I can barely stand to be in the same room as him. How am I supposed to survive hours of close proximity without strangling him?
Get over yourself. This is a job. It’s not personal. He’s practically begging you to use him, and you have every right. This is a guilt-free pass.
No. I’m not stooping to his level. I can find plenty of other wealthy clients at this school—MU is the most prestigious college in all of Minnesota. He deserves to rot with guilt for what he did.
I think almost dying has given me some twisted desire for chaos, because instead of immediately shutting him down, I play with him like a barn cat with a field mouse, wrapping his puny tail around the curve of my claw.
“Whatever I want?” I purr, looking up at him through my lashes, dredging up the dormant succubus in me that hasn’t seen the light of day since, well, ever. I didn’t even know she existed until that time I was three drinks in and poorly lip-syncing Kesha on a Friday night.
His throat works with a swallow. “Name your price. I can afford it,” he insists.
I don’t doubt that he has enough money. What I doubt is that he can be in the same room as me and remain chivalrous. Hockey players don’t exactly scream “gentleman.”
I bridge the gap between us ever so slightly, tiptoeing my index and middle fingers up the length of his bicep—which turns out to be a bad idea on my end, because his arms are humongous. Jesus. Does this guy live off protein powder?
“Why me?” I ask coyly, licking over my bottom lip. Something warm buds between my thighs when his hungry gaze tracks the motion.
“You—I—you’re the smartest girl in the class,” he stammers, completely drained of any and all machismo. The muscles in his arms tense—writhing underneath my innocent little touch—and if I didn’t know any better, I’d say he’s negative five seconds away from manhandling me like a ragdoll.

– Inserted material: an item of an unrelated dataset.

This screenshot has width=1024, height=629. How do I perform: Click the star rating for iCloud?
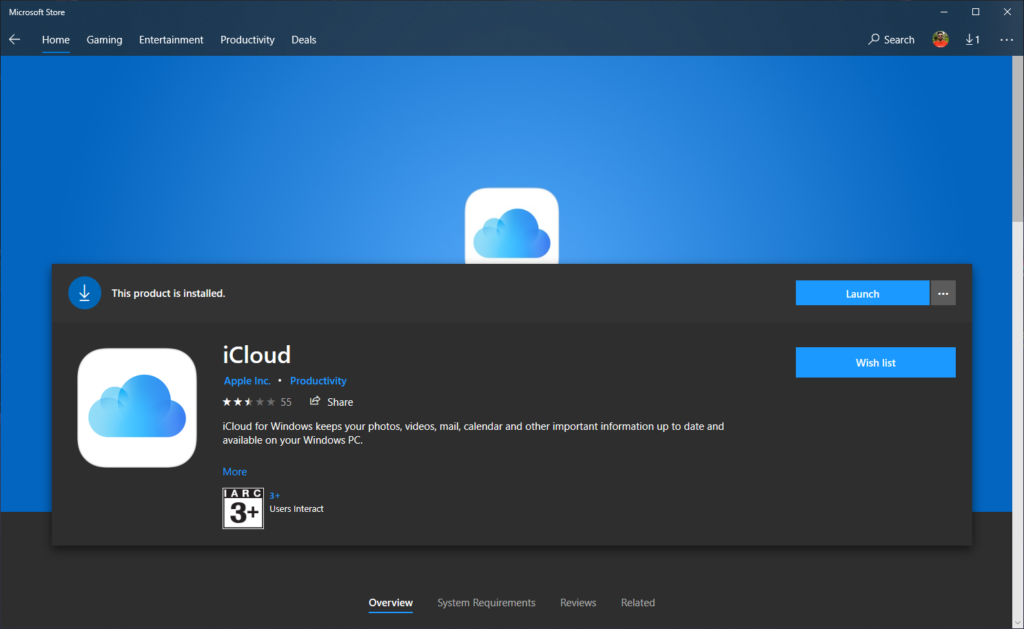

I preen under the praise. I am the smartest girl in the class.
“Yeah?”
“Yeah. By a mile.”
Oh, I want him to hurt. So badly.
This time, I rise onto my tiptoes to level the playing field—to which he accommodates me with a bend of his broad frame—and bring my forehead close enough to touch his, the mintiness of my breath pluming over his mouth.
He smells like fresh linen and citrus-tinted dryer sheets.

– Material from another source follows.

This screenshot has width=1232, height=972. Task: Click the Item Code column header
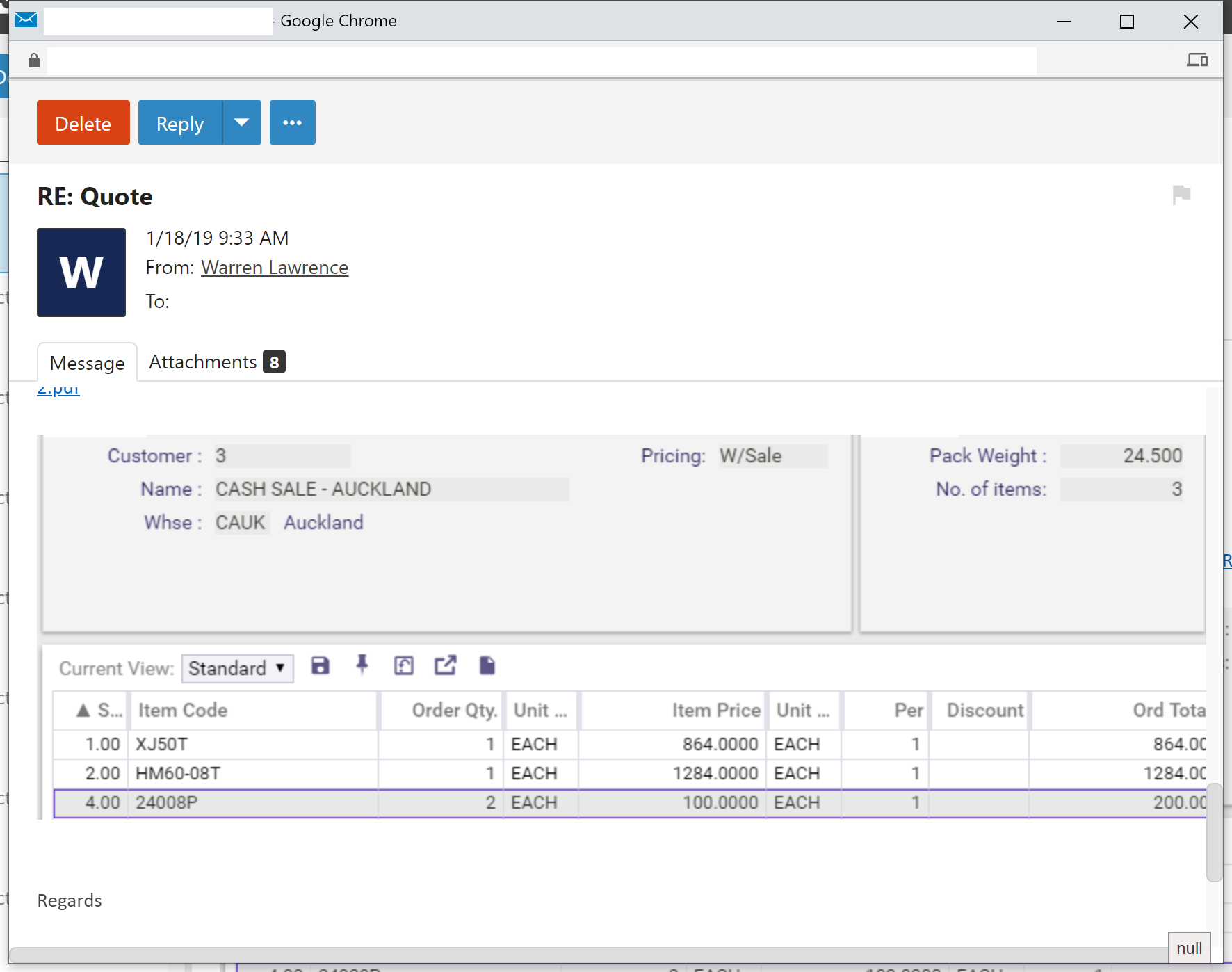[183, 710]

A scent that I should be impervious to, but is, instead, incomprehensibly irresistible.
Stand your ground, Staten.
There’s a foreign pressure at the crux of my thighs, and I don’t like it one bit.
This is just…a physical reaction. Yeah, the lust in my stomach doesn’t mean shit.
If I touch a conventionally attractive guy, my sexually inexperienced body will rejoice in lieu of breaking my indeliberate abstinence. Sad, I know.
But I’ve gone most of my life DJing the VJ by myself, NPN. No penis necessary. I don’t need some meathead hockey player to overtake yet another aspect of my life.
Stamping out my lecherous thoughts, I drag my thumb down the middle of his bottom lip, delivering the final death blow with all the grace in the goddamn world. “Then I guess it’s a bad thing that I literally give zero fucks about what happens to you.”